[AUFGABE 1] Aktualisiere die Einträge von der Zeile mit „Given: Open the settings sliders sidebar icon“ bis einschließlich zum Ende der Einträge, indem du „badge“ durch „button“ ersetzt und alles andere unverändert lässt. Gib nur diese Zeilen wieder und lass die Bilder dabei weg.

[LESETEXT]

***

MAGAZINE Der neue „Heft“-Raum im Karolinenviertel möchte einen Ort schaffen, an dem über die Stadt diskutiert wird. Grundlage sind jede Menge Zeitschriften zum Thema

Intelligente Diskussion über die Architektur und das Wesen der Stadt: Magazine im Drahtregal des „Heft“-Raums Foto: Miguel Ferraz

von Hajo Schiff

Dass eine lebendige Stadt mehr ist als ein computerunterstütztes Design, scheinen manche Superarchitekten zu vergessen. In den historische Altbauten simulierenden, ökonomisch durchoptimierten Städten von heute glaubt man kaum, wie viel hochintelligente Diskussion über die Architektur und das Wesen der Stadt es gibt.

Im Hamburger Karoviertel wurde jetzt ein Ort gegründet, an dem solche Überlegungen gedruckt sichtbar werden und ins Gespräch kommen. Der neue „Heft“-Raum ist kein vorübergehendes Bürgerbeteiligungsbüro, sondern ein fester Ort, an dem über die Stadt diskutiert wird. Zugleich ist er auch ein Laden, um Gedanken auf Papier mit nach Hause zu nehmen.

***

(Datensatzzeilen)
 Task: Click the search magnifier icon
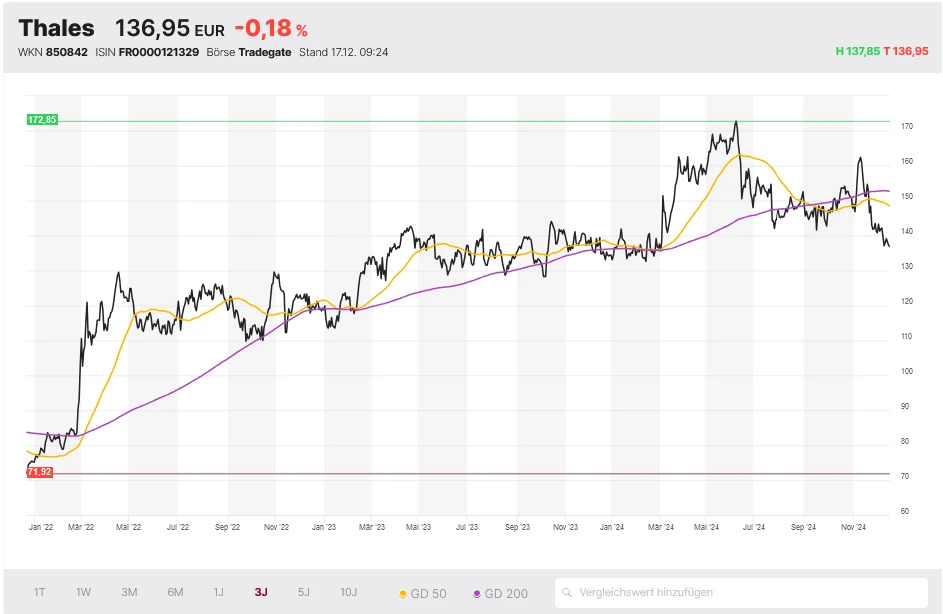pyautogui.click(x=568, y=592)
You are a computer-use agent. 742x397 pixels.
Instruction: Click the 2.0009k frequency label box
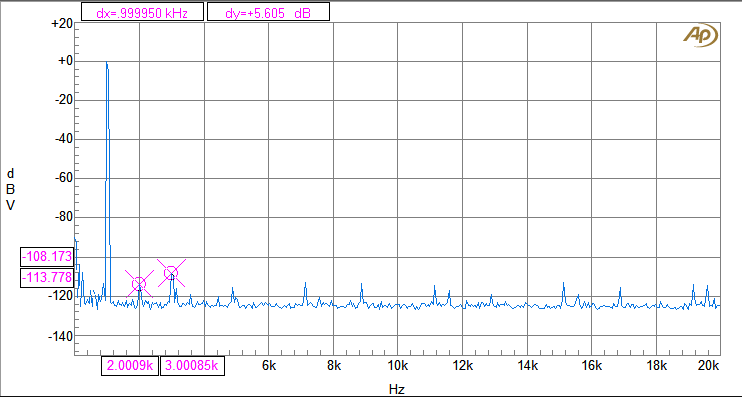click(130, 366)
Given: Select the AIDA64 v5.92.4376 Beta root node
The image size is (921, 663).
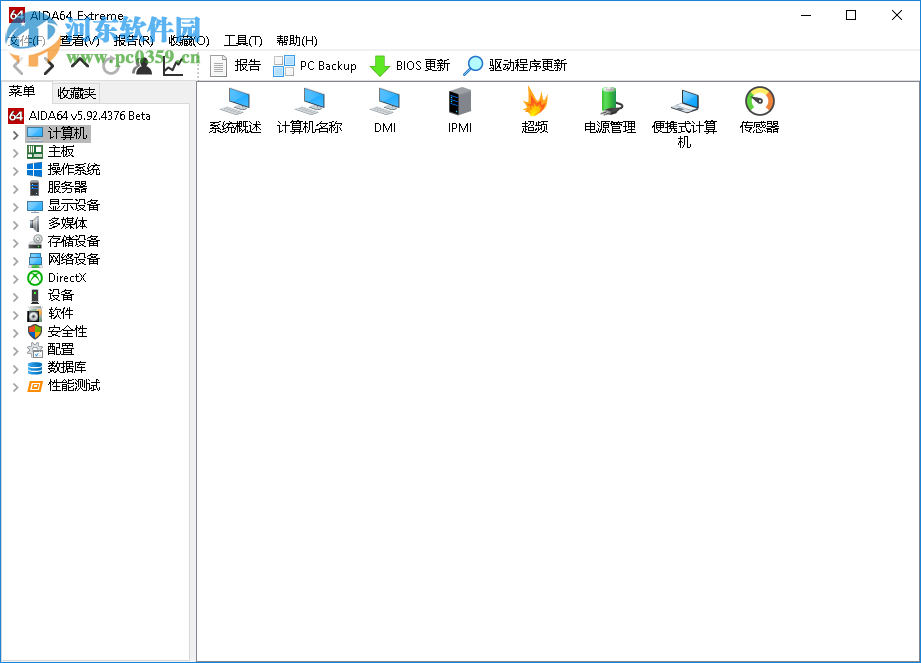Looking at the screenshot, I should tap(88, 114).
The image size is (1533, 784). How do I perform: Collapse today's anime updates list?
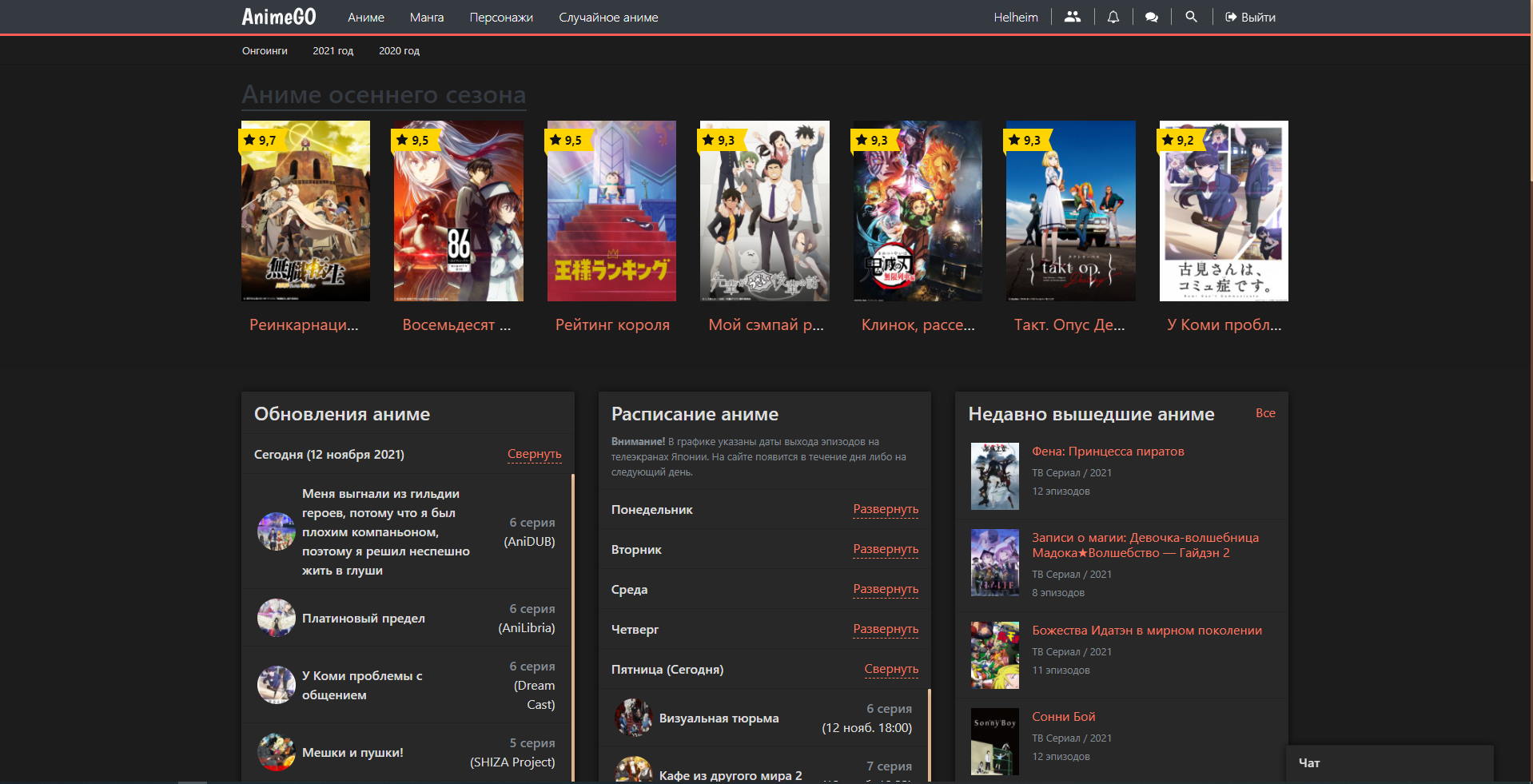coord(534,454)
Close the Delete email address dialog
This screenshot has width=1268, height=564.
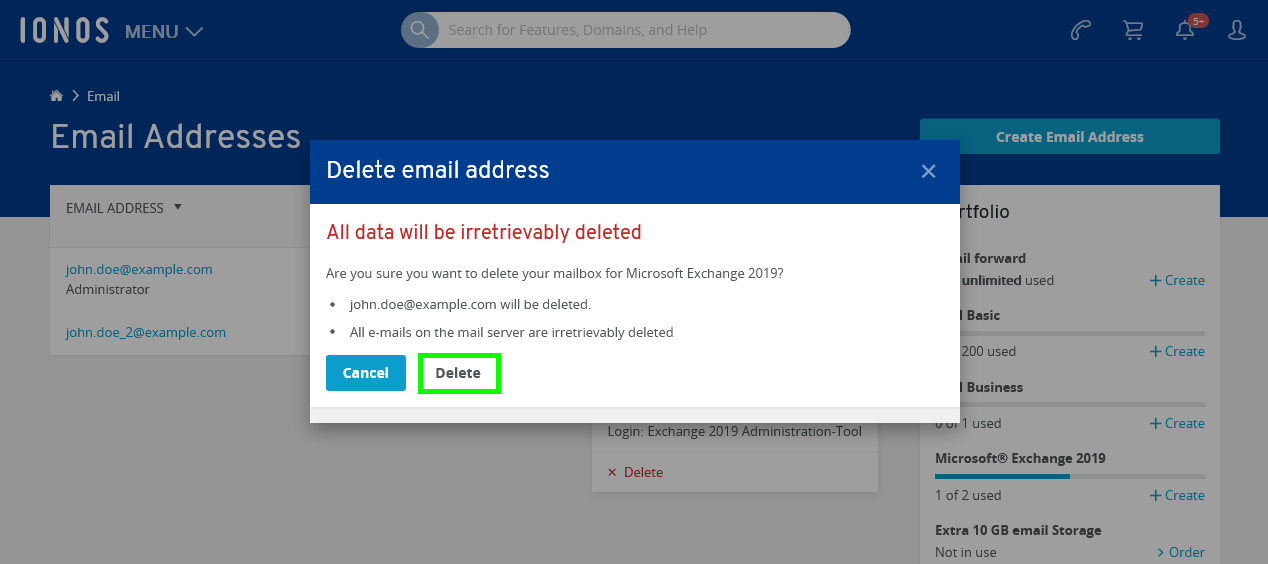[x=928, y=171]
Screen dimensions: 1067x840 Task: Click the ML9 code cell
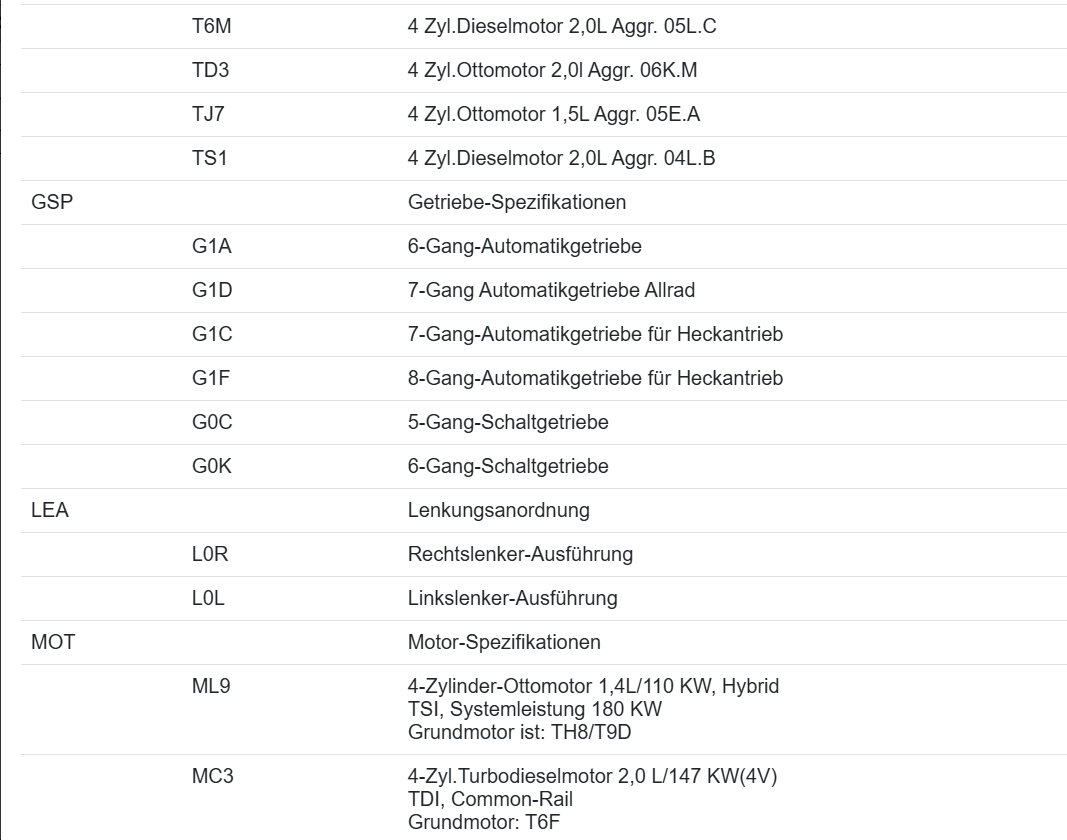(x=211, y=687)
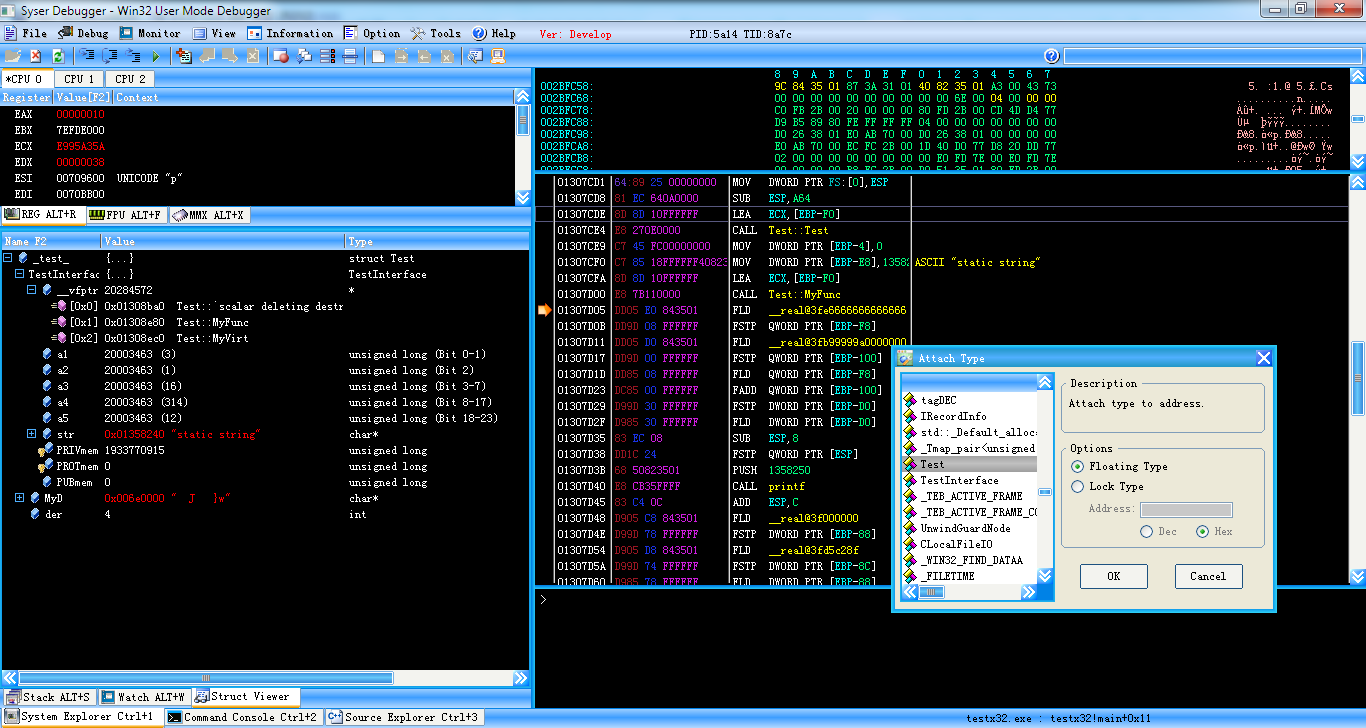Click the struct viewer horizontal scrollbar

point(265,677)
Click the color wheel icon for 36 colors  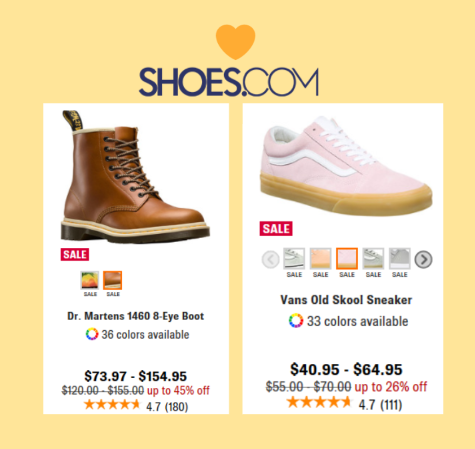point(92,334)
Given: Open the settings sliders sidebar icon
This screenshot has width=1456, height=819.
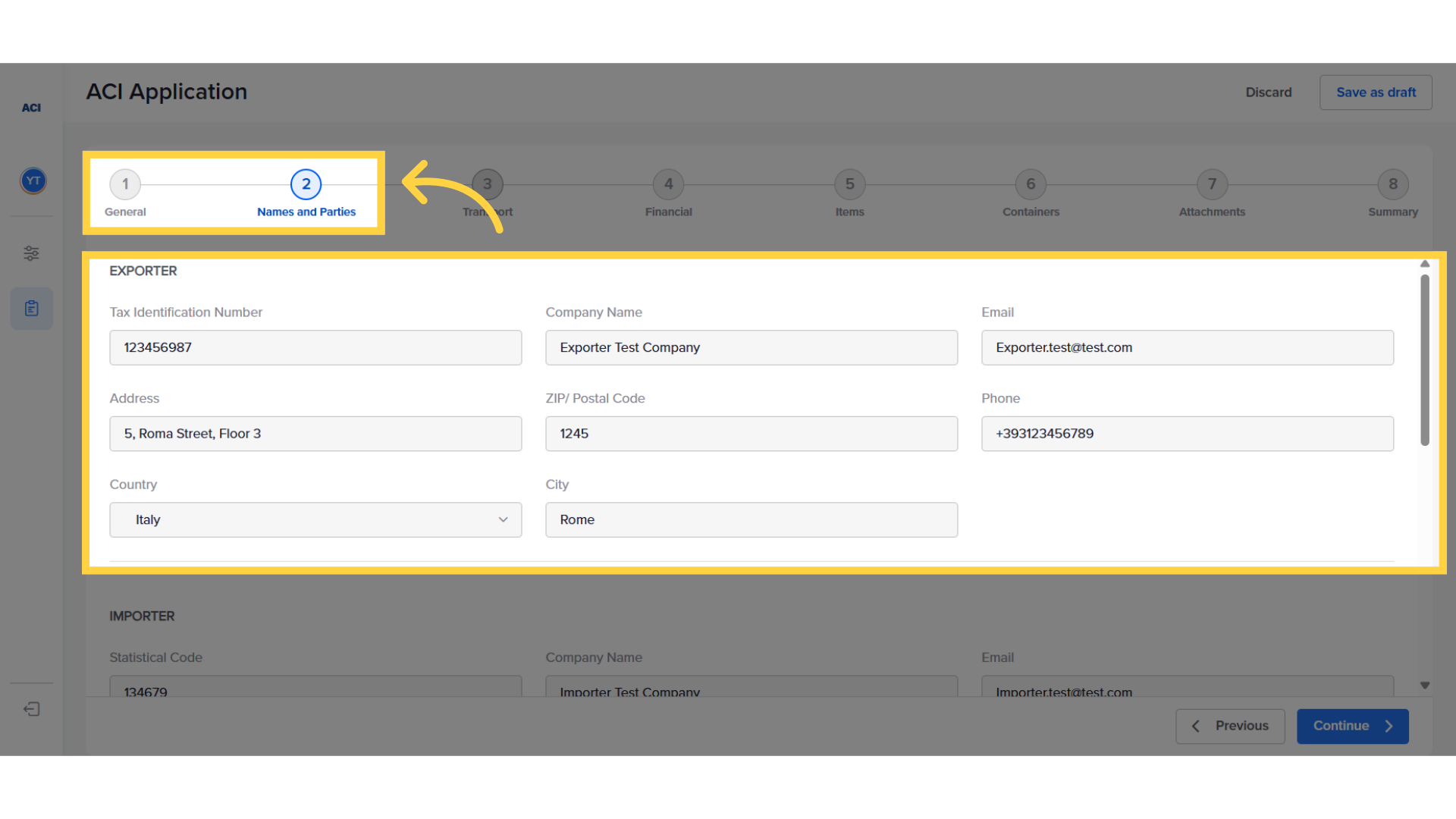Looking at the screenshot, I should pyautogui.click(x=31, y=253).
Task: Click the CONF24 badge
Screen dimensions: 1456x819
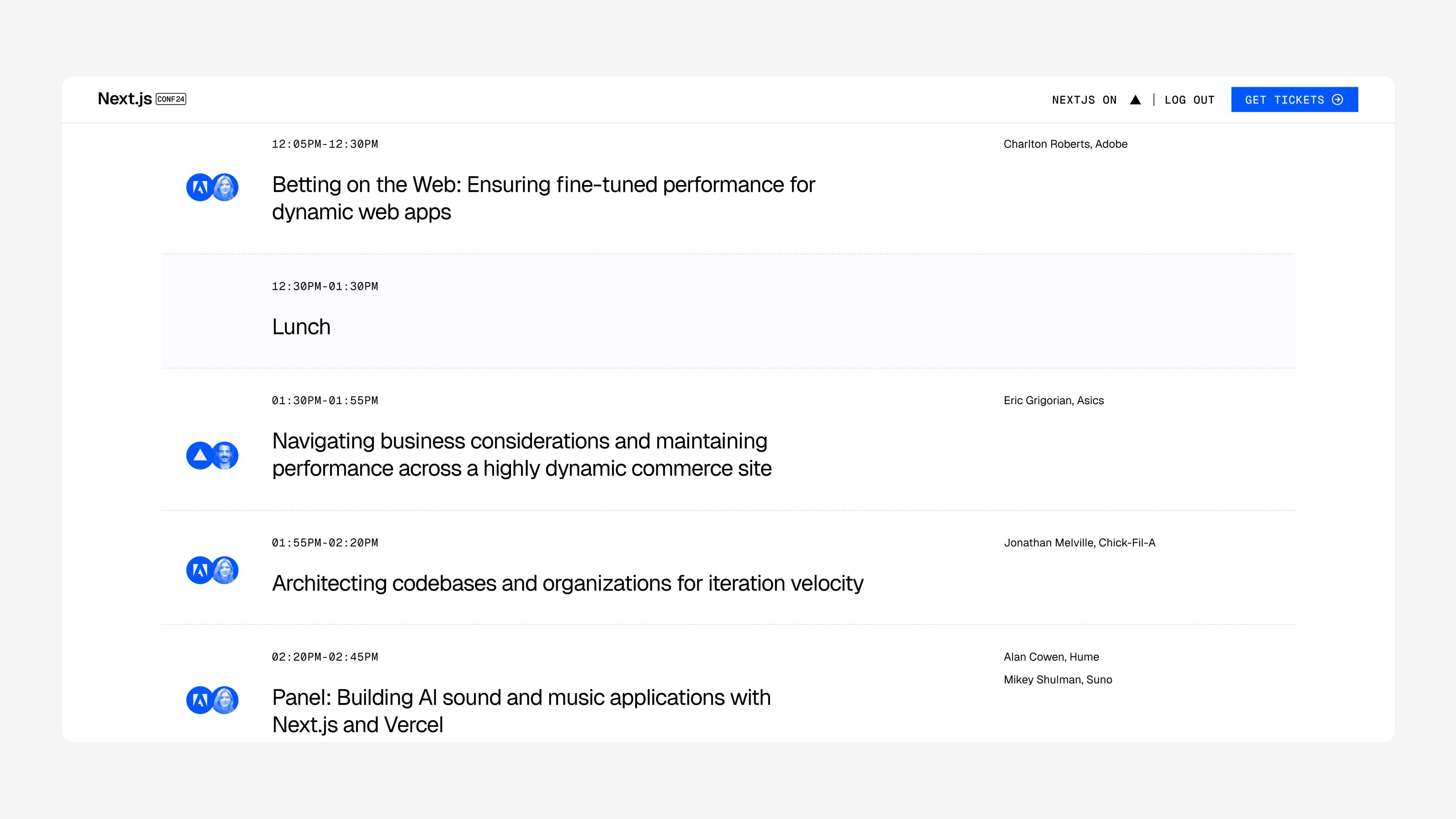Action: pyautogui.click(x=171, y=99)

***

[AUFGABE 2] Nenne alle Namen von Personen und Stadtvierteln, die im Lesetext über den „Heft“-Raum vorkommen.

[ERWARTETE AUSGABE 1]
Given: Open the settings sliders sidebar icon
This screenshot has width=1456, height=819.
Looking at the screenshot, I should pyautogui.click(x=31, y=253).
Task: Click the CONF24 button
Screen dimensions: 1456x819
Action: pyautogui.click(x=171, y=99)

[ERWARTETE AUSGABE 2] Karolinenviertel, Miguel Ferraz, Hajo Schiff, Karoviertel